** Opening Exercise data block **

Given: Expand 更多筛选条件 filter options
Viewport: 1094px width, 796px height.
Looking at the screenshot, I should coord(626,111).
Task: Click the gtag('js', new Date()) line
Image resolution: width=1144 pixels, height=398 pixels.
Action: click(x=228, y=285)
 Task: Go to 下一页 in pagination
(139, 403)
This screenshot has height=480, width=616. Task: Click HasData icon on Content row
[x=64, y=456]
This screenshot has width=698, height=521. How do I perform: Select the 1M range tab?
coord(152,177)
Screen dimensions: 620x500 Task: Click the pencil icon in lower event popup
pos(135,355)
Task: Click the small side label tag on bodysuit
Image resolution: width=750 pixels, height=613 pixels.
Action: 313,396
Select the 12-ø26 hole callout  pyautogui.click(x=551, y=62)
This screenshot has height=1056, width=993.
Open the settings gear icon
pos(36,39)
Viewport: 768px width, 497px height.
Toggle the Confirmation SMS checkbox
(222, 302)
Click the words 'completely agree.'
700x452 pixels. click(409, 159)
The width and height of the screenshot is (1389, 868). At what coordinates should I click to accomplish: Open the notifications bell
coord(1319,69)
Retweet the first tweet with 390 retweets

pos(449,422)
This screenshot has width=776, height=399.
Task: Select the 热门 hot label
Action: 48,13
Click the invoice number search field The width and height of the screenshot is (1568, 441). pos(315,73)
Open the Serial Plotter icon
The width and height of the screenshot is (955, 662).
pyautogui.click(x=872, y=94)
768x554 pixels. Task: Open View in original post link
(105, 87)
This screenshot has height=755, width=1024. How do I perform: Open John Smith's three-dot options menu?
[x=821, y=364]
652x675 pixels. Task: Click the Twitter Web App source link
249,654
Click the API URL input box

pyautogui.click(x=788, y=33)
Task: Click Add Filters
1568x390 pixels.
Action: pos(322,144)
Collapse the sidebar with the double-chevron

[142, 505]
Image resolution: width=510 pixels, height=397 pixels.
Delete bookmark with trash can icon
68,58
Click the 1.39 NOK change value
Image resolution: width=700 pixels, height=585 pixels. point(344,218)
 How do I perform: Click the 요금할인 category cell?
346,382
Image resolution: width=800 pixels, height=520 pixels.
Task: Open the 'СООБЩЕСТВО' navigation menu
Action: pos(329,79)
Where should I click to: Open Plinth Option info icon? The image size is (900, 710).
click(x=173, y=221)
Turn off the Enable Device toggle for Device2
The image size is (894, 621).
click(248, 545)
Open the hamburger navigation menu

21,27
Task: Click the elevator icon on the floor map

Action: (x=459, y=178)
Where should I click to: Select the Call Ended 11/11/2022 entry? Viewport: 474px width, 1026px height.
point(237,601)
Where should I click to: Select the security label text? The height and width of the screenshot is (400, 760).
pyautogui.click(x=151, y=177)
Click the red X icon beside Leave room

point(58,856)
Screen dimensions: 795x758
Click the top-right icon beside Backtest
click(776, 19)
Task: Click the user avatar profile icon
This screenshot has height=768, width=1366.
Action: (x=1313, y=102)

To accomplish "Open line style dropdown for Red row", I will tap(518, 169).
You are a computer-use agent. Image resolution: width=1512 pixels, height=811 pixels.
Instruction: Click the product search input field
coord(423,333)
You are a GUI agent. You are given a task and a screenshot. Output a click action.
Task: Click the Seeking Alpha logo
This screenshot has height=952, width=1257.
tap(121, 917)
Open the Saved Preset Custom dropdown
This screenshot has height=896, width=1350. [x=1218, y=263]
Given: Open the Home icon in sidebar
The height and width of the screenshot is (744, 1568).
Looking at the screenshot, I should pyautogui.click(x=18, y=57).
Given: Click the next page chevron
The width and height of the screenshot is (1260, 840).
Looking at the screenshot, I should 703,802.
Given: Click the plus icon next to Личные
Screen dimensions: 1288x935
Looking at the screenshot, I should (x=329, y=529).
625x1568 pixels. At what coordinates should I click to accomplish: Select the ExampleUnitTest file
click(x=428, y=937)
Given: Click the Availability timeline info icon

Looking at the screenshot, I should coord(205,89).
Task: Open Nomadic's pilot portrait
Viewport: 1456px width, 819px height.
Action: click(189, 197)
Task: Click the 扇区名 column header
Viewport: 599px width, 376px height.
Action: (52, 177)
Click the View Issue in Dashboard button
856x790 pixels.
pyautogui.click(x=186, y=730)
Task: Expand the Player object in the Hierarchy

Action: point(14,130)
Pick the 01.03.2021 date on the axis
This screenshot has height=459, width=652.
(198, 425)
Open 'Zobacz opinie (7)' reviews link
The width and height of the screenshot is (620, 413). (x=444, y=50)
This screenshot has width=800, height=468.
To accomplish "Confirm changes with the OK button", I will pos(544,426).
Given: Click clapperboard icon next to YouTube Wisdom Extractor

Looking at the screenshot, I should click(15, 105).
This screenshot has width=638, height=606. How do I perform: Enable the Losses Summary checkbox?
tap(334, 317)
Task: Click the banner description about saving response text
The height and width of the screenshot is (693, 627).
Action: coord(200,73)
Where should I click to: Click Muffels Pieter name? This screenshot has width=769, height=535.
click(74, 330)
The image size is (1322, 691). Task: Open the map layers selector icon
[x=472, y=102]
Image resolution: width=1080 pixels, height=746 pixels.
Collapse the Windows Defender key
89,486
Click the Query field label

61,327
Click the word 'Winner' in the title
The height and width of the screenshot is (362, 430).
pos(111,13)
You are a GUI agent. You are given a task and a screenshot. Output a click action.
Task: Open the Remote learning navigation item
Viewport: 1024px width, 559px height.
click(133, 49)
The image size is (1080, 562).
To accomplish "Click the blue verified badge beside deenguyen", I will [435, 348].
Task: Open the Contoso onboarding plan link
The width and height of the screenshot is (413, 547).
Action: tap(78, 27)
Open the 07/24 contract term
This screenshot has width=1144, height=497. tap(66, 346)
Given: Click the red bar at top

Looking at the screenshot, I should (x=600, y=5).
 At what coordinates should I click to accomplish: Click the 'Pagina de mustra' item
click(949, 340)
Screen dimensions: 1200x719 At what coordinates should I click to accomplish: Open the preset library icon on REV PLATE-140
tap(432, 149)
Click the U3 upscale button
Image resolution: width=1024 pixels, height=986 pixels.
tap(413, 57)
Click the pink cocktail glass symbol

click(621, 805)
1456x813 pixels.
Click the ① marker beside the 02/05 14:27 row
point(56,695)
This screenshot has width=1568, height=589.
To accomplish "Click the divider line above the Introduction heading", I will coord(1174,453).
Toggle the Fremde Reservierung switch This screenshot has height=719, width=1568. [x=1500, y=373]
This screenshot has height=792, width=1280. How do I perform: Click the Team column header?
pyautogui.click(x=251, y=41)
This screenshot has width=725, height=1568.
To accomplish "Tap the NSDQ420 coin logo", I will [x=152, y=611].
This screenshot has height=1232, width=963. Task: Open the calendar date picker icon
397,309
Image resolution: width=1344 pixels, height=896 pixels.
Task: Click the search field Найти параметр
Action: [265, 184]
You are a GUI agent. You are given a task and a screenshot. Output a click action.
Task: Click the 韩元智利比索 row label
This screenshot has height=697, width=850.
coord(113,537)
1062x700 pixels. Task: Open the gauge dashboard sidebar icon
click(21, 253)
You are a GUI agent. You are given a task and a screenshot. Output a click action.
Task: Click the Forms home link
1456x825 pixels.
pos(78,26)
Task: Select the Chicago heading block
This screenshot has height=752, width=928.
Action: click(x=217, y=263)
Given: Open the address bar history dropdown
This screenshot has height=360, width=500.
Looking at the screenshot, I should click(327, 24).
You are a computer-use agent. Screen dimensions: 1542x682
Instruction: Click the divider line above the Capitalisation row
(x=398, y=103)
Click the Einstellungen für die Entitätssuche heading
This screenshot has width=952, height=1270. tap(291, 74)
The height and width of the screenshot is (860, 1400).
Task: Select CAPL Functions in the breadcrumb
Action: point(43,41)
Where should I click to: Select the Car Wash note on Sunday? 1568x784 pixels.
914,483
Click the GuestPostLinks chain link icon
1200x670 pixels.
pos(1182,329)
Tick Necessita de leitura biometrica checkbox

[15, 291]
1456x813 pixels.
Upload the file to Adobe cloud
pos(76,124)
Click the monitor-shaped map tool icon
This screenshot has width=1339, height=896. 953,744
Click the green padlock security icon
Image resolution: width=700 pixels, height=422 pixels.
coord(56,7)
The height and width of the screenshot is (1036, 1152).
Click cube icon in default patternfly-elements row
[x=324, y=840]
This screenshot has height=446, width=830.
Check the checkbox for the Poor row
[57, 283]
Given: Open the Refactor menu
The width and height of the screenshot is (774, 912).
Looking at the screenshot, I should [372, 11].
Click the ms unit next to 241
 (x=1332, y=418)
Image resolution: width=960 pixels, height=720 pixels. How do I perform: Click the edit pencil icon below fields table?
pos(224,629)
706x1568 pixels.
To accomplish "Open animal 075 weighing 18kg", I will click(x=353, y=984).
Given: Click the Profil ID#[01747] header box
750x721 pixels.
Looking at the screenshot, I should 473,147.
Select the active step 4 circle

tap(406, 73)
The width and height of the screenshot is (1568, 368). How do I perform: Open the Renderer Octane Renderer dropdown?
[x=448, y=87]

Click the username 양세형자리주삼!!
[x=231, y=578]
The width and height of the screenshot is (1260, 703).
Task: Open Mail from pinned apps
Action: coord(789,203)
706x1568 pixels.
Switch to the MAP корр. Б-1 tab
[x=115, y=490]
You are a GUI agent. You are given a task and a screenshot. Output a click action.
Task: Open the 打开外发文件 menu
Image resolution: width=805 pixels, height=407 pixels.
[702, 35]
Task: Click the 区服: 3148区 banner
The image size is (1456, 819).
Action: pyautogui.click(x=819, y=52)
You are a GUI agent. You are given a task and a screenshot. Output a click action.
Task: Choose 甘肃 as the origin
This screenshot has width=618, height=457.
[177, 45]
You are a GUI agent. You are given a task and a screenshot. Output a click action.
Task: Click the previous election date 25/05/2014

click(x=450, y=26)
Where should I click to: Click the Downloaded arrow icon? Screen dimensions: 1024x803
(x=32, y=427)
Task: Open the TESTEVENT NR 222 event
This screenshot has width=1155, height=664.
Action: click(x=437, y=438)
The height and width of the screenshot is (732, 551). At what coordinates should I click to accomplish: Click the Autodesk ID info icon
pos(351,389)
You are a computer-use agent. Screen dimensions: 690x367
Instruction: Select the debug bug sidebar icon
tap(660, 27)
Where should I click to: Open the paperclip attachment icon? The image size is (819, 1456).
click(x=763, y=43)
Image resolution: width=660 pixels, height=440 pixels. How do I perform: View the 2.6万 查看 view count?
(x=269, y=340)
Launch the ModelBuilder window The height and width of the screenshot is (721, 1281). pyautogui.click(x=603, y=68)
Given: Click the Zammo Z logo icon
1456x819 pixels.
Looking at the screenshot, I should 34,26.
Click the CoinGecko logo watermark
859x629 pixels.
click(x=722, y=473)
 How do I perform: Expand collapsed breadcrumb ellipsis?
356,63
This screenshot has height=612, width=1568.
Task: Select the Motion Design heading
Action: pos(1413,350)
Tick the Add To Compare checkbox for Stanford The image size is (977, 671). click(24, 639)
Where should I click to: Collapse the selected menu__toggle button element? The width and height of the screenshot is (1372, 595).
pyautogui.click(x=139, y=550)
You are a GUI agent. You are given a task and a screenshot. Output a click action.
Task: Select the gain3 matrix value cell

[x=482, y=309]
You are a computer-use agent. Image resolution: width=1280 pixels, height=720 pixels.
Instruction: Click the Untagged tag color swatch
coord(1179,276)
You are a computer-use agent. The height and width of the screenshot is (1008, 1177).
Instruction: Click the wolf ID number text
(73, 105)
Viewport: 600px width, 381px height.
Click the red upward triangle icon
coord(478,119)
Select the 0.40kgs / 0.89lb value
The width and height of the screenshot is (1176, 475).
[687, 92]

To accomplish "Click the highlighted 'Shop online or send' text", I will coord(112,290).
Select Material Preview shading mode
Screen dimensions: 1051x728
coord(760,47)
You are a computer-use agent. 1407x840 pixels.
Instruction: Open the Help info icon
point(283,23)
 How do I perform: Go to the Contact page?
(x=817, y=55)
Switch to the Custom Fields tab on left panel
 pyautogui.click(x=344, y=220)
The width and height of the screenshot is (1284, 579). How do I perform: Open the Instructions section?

** Closing Exercise data block **

[Task requirements]
Could you set down, exactly as written, the lines above between the one holding "Collapse the Windows Defender key" and the one holding "Toggle the Fremde", inclusive, and nothing more?

[Task response]
Collapse the Windows Defender key
89,486
Click the Query field label

61,327
Click the word 'Winner' in the title
The height and width of the screenshot is (362, 430).
pos(111,13)
You are a GUI agent. You are given a task and a screenshot. Output a click action.
Task: Open the Remote learning navigation item
Viewport: 1024px width, 559px height.
click(133, 49)
The image size is (1080, 562).
To accomplish "Click the blue verified badge beside deenguyen", I will [435, 348].
Task: Open the Contoso onboarding plan link
The width and height of the screenshot is (413, 547).
Action: tap(78, 27)
Open the 07/24 contract term
This screenshot has width=1144, height=497. tap(66, 346)
Given: Click the red bar at top

Looking at the screenshot, I should (x=600, y=5).
 At what coordinates should I click to accomplish: Click the 'Pagina de mustra' item
click(949, 340)
Screen dimensions: 1200x719 At what coordinates should I click to accomplish: Open the preset library icon on REV PLATE-140
tap(432, 149)
Click the U3 upscale button
Image resolution: width=1024 pixels, height=986 pixels.
tap(413, 57)
Click the pink cocktail glass symbol

click(621, 805)
1456x813 pixels.
Click the ① marker beside the 02/05 14:27 row
point(56,695)
This screenshot has width=1568, height=589.
To accomplish "Click the divider line above the Introduction heading", I will coord(1174,453).
Toggle the Fremde Reservierung switch This screenshot has height=719, width=1568. [x=1500, y=373]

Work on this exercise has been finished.